> **TASKS TO PERFORM**
**1.** Answer these questions from the budget article:
(a) What range does Frydenberg give as the unemployment target now needed for inflation and wages to grow?
(b) What was the unemployment rate in March?
(c) What does COSBOA want the government to continue?
**2.** From the budget article, output the part that opens with the words containing "In March, the" and closes with "tourism and entertainment.", copied word for word.

> **PAGE EXCERPT**
Treasurer Josh Frydenberg has signalled the Morrison government will not skimp on state spending or increase taxes in the upcoming federal budget, given the nation’s unemployment rate remains above 5%.
In a speech delivered today, Frydenberg confirmed the government is not about to enter the next stage of economic recovery by curtailing government spending, despite the fact that COVID-19-related debts will leave the budget in deficit until 2028 at the earliest.
Frydenberg said the government plans to avoid moving to the second phase of its fiscal strategy until it is “confident” it has “secured the economic recovery”.
“We first want to drive the unemployment rate down to where it was prior to the pandemic and then even lower. And we want to see that sustained,” he said.
For inflation and wages to grow, Frydenberg said the target unemployment rate now needed is between 4.5% and 5%.
In March, the unemployment rate decreased to 5.6%. However, that figure does not include any changes to unemployment since JobKeeper ended.
While the government has dodged announcing specific budget measures so far, it has hinted that the budget will be women-focused, after it faced backlash last year for not doing more to address women’s economic security.
But for small businesses — who have been trading through changing lockdown restrictions and an ongoing international border closure — there is much to be anticipated.
Access to workers, insurance and support for tourism
Peter Strong, chief executive of the Council of Small Business Organisations Australia, says he wants to see the government address the issues of a lack of workers, insurance, mental health and support for specific industries, such as hospitality, tourism and entertainment.
“What we need now is some support on the ground for businesses to address this lack of access to workers, and a better connection between the business community and the training sector,” Strong tells SmartCompany.
And, with JobKeeper ending, Strong says there is a continuing crisis for businesses that have relied on international tourism.
“Targeting those particular sectors and getting assistance there is important,” he says.
COSBOA has been “pleased” with the government’s previous budgets, but would like to see the instant asset write-off continue.

> **EXTRACTED DATA**
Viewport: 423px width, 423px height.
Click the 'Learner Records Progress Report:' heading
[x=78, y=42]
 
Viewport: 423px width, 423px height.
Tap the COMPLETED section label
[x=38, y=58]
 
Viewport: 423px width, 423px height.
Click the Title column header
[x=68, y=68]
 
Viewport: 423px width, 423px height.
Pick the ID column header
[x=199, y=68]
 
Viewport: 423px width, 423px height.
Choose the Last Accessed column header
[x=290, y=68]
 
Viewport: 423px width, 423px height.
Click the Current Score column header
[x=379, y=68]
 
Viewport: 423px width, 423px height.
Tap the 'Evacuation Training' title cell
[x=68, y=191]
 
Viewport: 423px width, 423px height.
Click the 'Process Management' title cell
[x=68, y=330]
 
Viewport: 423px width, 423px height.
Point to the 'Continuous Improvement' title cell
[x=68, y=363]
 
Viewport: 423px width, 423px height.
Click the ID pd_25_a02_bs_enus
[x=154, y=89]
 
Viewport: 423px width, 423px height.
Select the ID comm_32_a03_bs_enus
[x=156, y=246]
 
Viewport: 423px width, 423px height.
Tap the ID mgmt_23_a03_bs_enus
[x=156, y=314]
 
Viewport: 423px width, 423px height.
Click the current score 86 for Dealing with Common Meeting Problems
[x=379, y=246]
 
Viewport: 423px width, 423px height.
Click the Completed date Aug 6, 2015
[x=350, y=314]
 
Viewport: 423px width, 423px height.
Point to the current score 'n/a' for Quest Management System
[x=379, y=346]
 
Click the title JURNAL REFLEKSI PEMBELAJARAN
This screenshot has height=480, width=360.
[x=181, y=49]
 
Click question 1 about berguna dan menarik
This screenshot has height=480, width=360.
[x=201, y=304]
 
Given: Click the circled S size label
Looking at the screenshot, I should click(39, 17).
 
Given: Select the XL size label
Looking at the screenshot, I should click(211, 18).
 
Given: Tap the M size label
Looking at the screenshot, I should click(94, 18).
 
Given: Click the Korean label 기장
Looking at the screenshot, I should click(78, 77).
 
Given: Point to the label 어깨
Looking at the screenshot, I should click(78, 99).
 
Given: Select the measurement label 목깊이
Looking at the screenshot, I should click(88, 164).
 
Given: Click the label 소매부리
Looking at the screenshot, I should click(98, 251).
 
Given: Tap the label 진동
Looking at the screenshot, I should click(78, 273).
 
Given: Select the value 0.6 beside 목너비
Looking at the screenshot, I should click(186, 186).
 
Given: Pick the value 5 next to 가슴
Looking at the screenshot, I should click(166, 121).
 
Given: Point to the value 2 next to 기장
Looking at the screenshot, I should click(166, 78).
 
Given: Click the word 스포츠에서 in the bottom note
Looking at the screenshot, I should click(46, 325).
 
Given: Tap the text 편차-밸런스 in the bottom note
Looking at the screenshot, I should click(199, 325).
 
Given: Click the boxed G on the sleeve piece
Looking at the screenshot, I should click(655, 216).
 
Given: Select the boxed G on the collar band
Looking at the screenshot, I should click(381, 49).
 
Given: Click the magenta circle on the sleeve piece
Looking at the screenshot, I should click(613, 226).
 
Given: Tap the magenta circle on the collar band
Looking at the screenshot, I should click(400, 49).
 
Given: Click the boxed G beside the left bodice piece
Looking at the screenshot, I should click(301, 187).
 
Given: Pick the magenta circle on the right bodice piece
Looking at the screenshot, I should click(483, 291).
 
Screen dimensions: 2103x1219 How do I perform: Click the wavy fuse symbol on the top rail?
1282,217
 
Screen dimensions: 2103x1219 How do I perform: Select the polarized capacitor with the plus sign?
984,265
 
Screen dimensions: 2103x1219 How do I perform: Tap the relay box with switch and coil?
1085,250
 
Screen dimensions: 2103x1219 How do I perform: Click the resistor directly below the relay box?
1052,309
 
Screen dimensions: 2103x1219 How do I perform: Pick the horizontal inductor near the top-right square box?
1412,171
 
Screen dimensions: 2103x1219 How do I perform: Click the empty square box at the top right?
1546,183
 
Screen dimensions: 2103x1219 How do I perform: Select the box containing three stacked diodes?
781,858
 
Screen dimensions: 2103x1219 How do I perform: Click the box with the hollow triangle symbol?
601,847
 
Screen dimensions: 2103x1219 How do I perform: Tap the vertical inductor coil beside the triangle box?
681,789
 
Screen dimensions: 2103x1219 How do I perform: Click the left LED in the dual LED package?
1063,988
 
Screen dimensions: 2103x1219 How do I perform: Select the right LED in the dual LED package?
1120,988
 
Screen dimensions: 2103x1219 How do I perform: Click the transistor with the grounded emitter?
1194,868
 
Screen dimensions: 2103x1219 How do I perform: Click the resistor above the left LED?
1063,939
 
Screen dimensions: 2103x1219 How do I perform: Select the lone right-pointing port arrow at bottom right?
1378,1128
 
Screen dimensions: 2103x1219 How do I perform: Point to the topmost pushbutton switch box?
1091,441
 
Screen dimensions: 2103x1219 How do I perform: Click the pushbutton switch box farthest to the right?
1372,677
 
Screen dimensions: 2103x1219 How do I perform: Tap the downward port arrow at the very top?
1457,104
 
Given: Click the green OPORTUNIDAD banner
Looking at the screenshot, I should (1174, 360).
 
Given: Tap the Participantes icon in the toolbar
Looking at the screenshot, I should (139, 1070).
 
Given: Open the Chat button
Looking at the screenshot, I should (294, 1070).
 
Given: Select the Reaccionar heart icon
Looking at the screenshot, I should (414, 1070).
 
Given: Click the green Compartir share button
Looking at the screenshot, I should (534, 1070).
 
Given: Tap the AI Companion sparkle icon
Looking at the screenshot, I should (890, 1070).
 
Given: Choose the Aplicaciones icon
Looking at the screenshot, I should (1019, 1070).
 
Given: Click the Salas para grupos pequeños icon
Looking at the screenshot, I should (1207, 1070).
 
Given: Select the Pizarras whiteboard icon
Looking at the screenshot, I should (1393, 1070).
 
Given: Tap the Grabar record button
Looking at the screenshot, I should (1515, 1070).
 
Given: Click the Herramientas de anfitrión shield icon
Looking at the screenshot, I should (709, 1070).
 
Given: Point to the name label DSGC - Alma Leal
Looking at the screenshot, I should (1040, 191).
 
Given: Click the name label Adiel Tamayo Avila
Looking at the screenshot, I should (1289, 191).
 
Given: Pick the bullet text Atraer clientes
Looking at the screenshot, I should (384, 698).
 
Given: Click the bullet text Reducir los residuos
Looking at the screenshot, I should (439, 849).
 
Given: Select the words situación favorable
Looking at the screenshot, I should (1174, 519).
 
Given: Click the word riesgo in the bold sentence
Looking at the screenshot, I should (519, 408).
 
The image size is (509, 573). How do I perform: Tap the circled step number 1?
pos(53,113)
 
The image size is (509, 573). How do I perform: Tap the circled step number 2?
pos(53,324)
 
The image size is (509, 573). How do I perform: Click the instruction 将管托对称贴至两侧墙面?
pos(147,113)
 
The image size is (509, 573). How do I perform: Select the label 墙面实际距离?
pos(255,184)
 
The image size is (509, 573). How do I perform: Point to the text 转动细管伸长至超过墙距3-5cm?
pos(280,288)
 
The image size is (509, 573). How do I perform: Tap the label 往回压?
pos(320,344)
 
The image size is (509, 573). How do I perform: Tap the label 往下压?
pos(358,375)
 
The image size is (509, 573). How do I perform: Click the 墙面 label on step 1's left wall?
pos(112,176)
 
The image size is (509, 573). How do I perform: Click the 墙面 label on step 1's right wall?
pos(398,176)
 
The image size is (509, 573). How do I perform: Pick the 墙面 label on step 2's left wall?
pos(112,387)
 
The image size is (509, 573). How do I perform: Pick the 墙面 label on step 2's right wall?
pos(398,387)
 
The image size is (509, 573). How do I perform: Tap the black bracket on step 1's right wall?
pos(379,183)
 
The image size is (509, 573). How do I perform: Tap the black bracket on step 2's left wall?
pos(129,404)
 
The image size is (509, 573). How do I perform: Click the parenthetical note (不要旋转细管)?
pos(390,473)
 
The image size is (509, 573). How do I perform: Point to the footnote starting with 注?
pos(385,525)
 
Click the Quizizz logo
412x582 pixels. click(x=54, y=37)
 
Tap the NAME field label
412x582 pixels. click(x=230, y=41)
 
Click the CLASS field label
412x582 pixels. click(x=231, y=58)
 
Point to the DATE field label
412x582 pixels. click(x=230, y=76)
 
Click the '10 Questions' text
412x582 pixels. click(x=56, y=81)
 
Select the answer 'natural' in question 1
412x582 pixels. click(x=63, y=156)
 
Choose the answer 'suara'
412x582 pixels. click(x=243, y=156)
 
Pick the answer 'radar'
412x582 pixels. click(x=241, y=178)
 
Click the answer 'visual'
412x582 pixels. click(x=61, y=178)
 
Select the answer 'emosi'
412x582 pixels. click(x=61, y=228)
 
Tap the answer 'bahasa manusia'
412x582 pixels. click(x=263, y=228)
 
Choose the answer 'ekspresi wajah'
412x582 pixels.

> **SOLUTIONS FOR EACH TASK**
**1.**
(a) Between 4.5% and 5%.
(b) 5.6%.
(c) The instant asset write-off.

**2.**
In March, the unemployment rate decreased to 5.6%. However, that figure does not include any changes to unemployment since JobKeeper ended.
While the government has dodged announcing specific budget measures so far, it has hinted that the budget will be women-focused, after it faced backlash last year for not doing more to address women’s economic security.
But for small businesses — who have been trading through changing lockdown restrictions and an ongoing international border closure — there is much to be anticipated.
Access to workers, insurance and support for tourism
Peter Strong, chief executive of the Council of Small Business Organisations Australia, says he wants to see the government address the issues of a lack of workers, insurance, mental health and support for specific industries, such as hospitality, tourism and entertainment.